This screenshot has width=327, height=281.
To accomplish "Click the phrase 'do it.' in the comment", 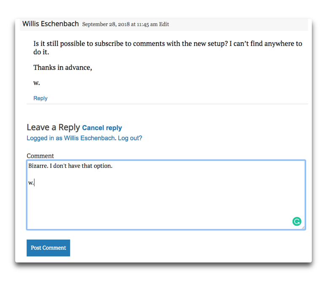I will pyautogui.click(x=43, y=53).
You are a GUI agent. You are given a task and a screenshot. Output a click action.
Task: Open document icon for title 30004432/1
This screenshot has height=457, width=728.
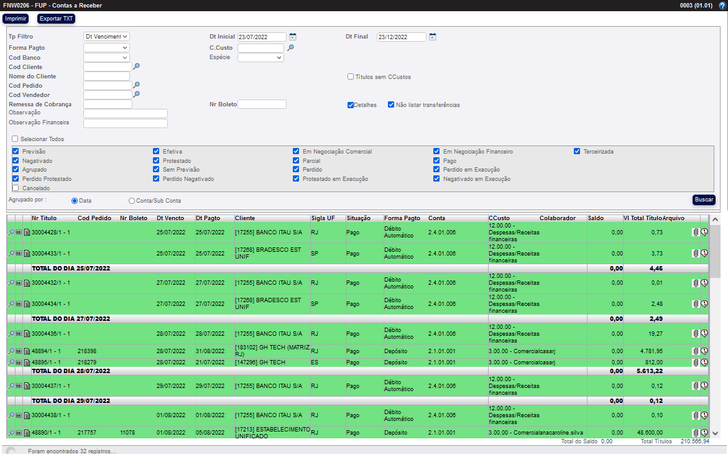[27, 283]
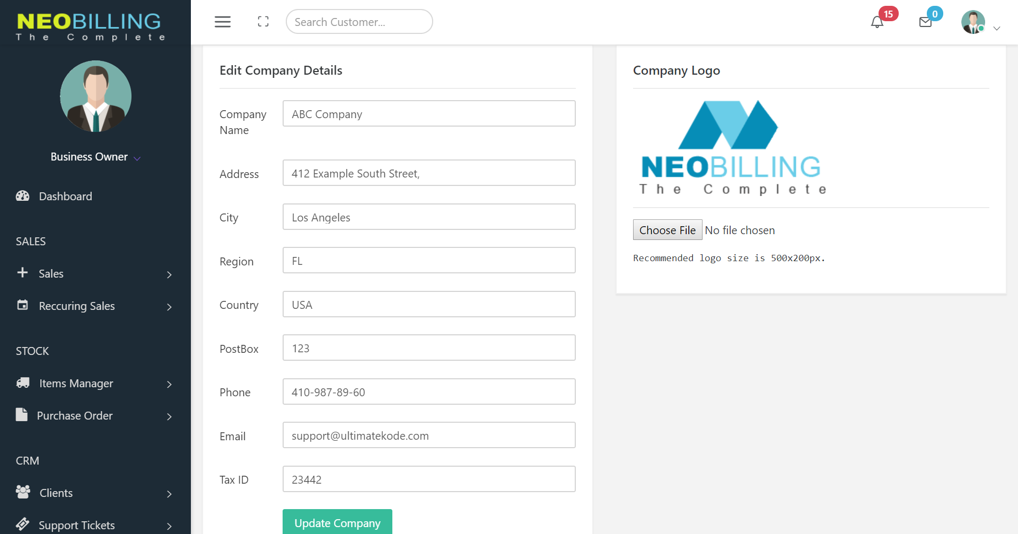
Task: Click the hamburger menu icon
Action: pos(223,22)
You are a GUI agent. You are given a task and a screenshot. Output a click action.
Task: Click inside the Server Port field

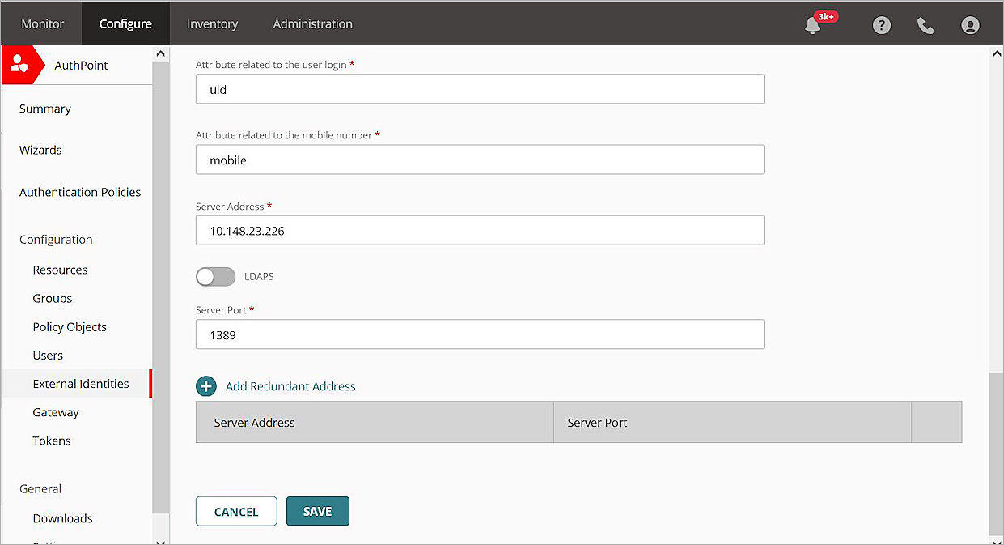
· · · · · · ·
- TASK BRIEF:
In the records above, find the line containing "Task: Open document icon for title 30004432/1", then write out exactly that line and every later one through the last, omitting pictures.

- ANSWER FOR THE TASK:
Task: Open document icon for title 30004432/1
This screenshot has height=457, width=728.
[27, 283]
Task: Click the hamburger menu icon
Action: pos(223,22)
You are a GUI agent. You are given a task and a screenshot. Output a click action.
Task: Click inside the Server Port field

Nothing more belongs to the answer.